3   How to read this agreement

Capitalised words and phrases used in these terms and conditions have the meaning given:   

(a) by the words immediately preceding any bolded and bracketed word(s) or phrase(s); or   

(b) in the definitions in clause 18 of this agreement.

4   The Solution   

4.1 Hosting Services   

Devicie will store End Client Materials using Microsoft Azure’s third party hosting service (Hosting Service), subject to the following terms:

(a) (hosting location) End Clients acknowledge and agree that Devicie uses storage servers to host the Solution through the Hosting Service’s cloud-based services, and where the service is available, we will host in Australia.
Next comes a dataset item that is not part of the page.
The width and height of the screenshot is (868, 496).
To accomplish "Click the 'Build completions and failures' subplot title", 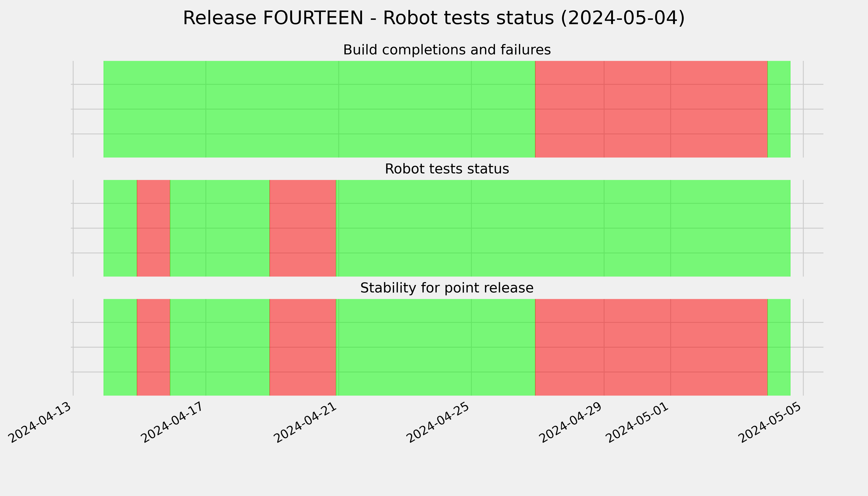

(b) (service quality) While Devicie has chosen a reputable hosting provider in Microsoft Azure, Devicie does not guarantee that the Hosting Service will be free from errors or defects or that End Client Materials will be accessible or available at all times.

(c) (security) Devicie will use its best efforts to ensure that End Client Materials are stored securely. However, Devicie does not accept responsibility or liability for any unauthorised use, destruction, loss, damage or alteration to End Client Materials, including due to hacking, malware, ransomware, viruses, malicious computer code or other forms of interference.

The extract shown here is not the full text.